Probably sooner than later, there will come a time, when nuclear powers themselves will rush to dismantle their nuclear arsenals. That is when nations master the technology to hack into each other’s the nuclear power systems and destroy rival nuclear arsenals. It is not science fiction. In 2010, Stuxnet, believed to be an American-Israeli cyberweapon, sabotaged Iran’s nuclear programme.

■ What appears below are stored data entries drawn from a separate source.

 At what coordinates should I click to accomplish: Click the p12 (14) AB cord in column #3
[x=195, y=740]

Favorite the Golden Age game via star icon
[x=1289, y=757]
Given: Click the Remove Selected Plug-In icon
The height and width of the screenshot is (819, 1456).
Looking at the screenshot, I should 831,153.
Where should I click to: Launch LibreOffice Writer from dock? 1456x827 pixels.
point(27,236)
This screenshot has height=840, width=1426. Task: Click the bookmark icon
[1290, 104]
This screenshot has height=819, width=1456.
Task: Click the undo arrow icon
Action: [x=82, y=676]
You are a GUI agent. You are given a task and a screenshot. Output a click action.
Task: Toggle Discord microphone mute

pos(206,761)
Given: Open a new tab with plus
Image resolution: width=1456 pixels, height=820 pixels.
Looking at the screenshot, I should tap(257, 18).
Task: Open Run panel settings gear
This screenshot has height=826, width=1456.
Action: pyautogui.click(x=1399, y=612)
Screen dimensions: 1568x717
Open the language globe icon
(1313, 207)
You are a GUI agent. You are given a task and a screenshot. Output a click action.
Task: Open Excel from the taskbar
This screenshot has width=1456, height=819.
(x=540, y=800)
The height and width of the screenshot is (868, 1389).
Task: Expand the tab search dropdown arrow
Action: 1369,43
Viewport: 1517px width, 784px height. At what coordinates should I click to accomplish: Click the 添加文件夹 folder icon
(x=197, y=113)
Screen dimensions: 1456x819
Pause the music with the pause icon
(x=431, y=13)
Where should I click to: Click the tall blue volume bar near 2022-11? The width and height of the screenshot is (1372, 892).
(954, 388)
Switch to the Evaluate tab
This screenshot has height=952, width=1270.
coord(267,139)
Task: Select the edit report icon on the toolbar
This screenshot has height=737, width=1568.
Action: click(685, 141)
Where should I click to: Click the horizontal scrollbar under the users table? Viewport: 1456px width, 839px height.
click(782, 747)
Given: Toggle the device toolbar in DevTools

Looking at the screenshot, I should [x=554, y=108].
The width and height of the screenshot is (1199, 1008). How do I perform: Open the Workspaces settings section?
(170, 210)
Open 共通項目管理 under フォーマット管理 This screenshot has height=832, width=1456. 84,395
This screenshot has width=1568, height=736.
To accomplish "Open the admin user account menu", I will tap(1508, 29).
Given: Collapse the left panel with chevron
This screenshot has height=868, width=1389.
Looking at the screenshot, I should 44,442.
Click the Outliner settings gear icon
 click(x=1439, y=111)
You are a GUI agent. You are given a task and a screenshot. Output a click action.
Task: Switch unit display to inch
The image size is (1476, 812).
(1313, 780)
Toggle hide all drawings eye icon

Until such time, no nuclear power wants to see a nuclear-weapons-free world. Last month, ICAN realised one of its objectives when leaders of 120 nations signed a United Nations treaty to ban nuclear weapons. None of the nine nuclear power states was among them. Understandable! But why was Sri Lanka, which supported the resolution for the treaty, not among them? Sri Lanka’s absence was mysterious and conspicuous. After all, the country in the 1970s spearheaded a campaign to declare the Indian Ocean a peace zone, free of nuclear weapons. Did Sri Lanka wilt under the pressure from nuclear powers? Certainly, the failure to sign the treaty amounts to a serious omission and a crime against humanity. In an apparent attempt to mitigate the blame, the Government last week published regulations declaring Sri Lanka a nuclear-weapons free country. A lame act!